The execution patterns that still kill pilots.#
Everything above is about scoping and architecture. Plenty of pilots die on execution too, and the execution failures are the ones Finance leaders recognize fastest, because they have seen them in every technology wave before this one.
IT built it. Finance didn't champion it. The pilot gets scoped by IT, built by IT, demoed by IT, and dropped on Finance's doorstep. Finance was "engaged" — someone attended three steering committees — but nobody senior in Finance is personally accountable for adoption. The demo is impressive. The usage is zero. The pilot has no champion network to carry it through the integration friction that always shows up after launch.
Nobody said what "worked" was supposed to look like. The project started with a capability, not an outcome. "We're going to apply AI to forecasting" is not an objective — it is an activity. Without a baseline and a target, you cannot answer the only question that matters at the end: did this actually do anything? And an invisible pilot dies on the next budget review, because the only defense it has is "we deployed it." That is not a defense.
Both of these are solvable. Neither solves itself, and neither solves by adding more use cases to the backlog.
What the survivors actually do.#
The pilots that survive — the ones that compound into real change — share a pattern. It is not complicated, and none of it is about the model.
They start with a clear value objective. Before any code. Before any vendor. A named number the Finance leader is personally accountable for moving. Cycle time. Decision velocity. Forecast quality. OpEx. Something real, on the CFO's scorecard.
They have the right business sponsor. Not IT. Not a middle-management committee. A Finance leader senior enough to defend the program through the inevitable internal friction, and close enough to the work to scope it well.
They think bigger than use cases. They pick one or two end-to-end processes and redesign them with AI assumed in the stack. They fund the ontology work alongside it, because they understand that is where generalist AI becomes a specialist.
They let momentum compound. This is the part that surprises people: the data does not have to be perfect. The ontology does not have to be complete. The process redesign does not have to be finished to start producing value. You can start scrappy, ship something useful, and let the program build a snowball of credibility, proof points, and internal demand. The companies that wait for perfect data wait forever. The companies that start messy and iterate compound faster than anyone expects.
They treat adoption as the hardest problem. This is the one I would underline twice if I could. Every other piece of this — the scope, the ontology, the architecture, the model — is knowable, buildable, solvable. Adoption and change management is the one thing that consistently defeats otherwise excellent programs. Finance teams are trained by their profession to be careful. That is a feature, not a bug. The programs that win treat adoption as a first-class engineering problem, not a post-launch afterthought. They invest in enablement. They bring champions through the build. They sequence the rollout to create early wins. And they measure adoption as seriously as they measure the model's accuracy.
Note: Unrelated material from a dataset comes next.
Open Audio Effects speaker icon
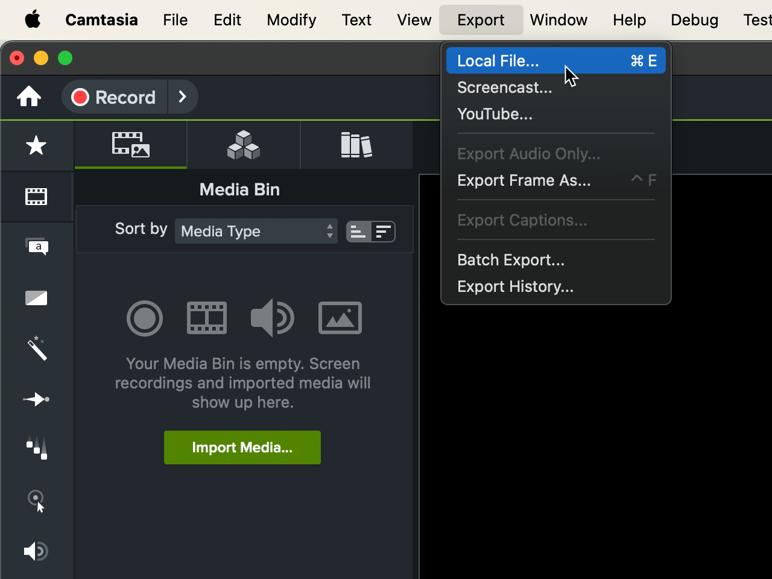The height and width of the screenshot is (579, 772). 36,551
If you are running a Finance AI program today, the easiest thing to do is keep counting. Count your use cases. Count your pilots. Count your deployed capabilities. It feels productive.
The more uncomfortable — and more valuable — move is to stop counting and start asking different questions.
What process are we actually reinventing? What does the finance ontology underneath it need to look like? Who in Finance owns the outcome? What is the number we are going to move? How do we build momentum from where we actually are, not where we wish we were?
The survivors answer those questions first. The model comes last.